> [Exercise objective] Leave out the pictures and retype exactly the lines from the one with "You are a GUI" through the end of the records.

> [Information shown]

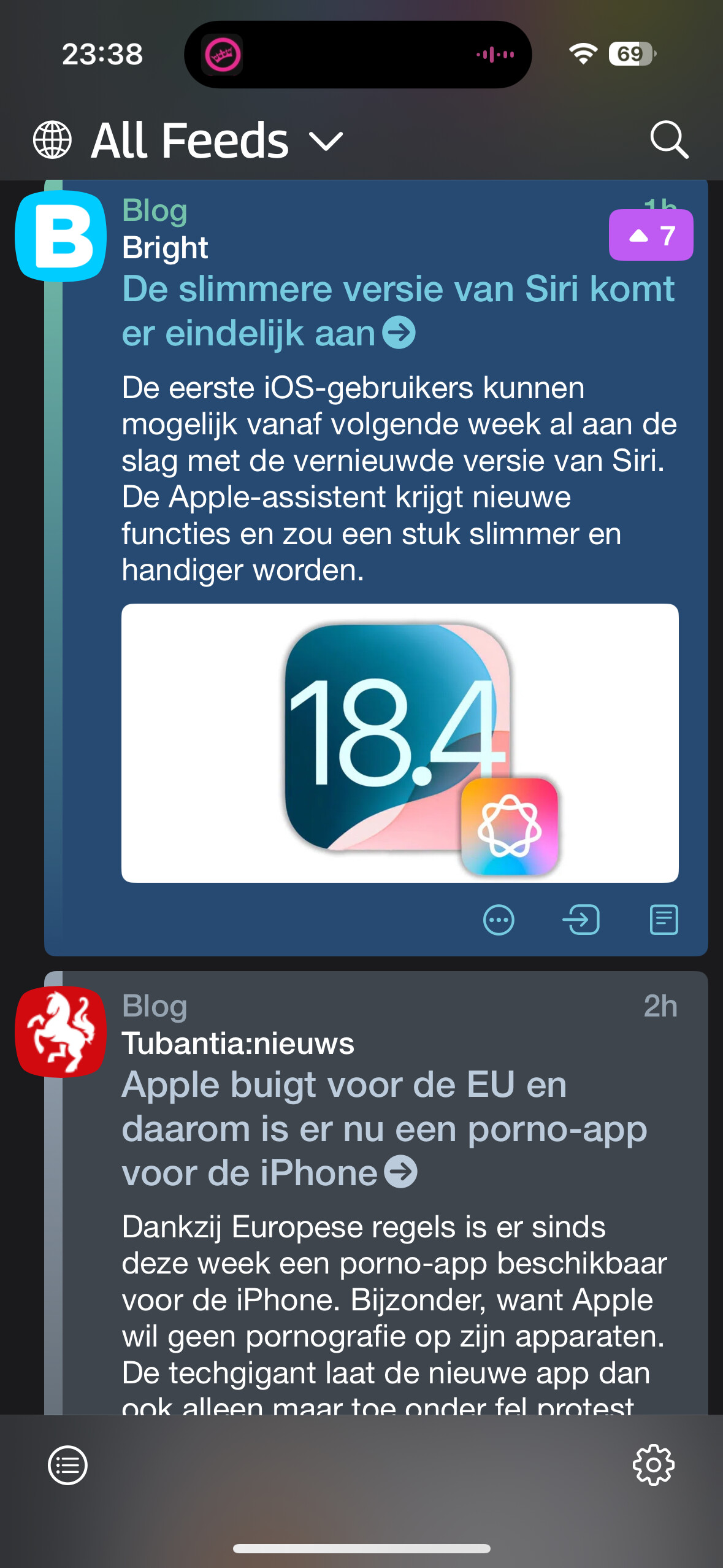The width and height of the screenshot is (723, 1568).
Task: Open the feed list icon at bottom
Action: 67,1465
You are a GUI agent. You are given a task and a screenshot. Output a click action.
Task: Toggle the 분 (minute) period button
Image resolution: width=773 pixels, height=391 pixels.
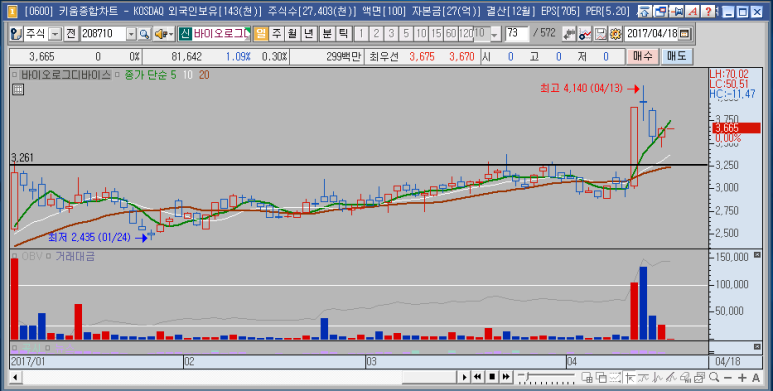[x=327, y=34]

> [Response below]
You are a GUI agent. You are given a task and a screenshot. Output a click action.
Task: Toggle the 분 (minute) period button
Image resolution: width=773 pixels, height=391 pixels.
[x=327, y=34]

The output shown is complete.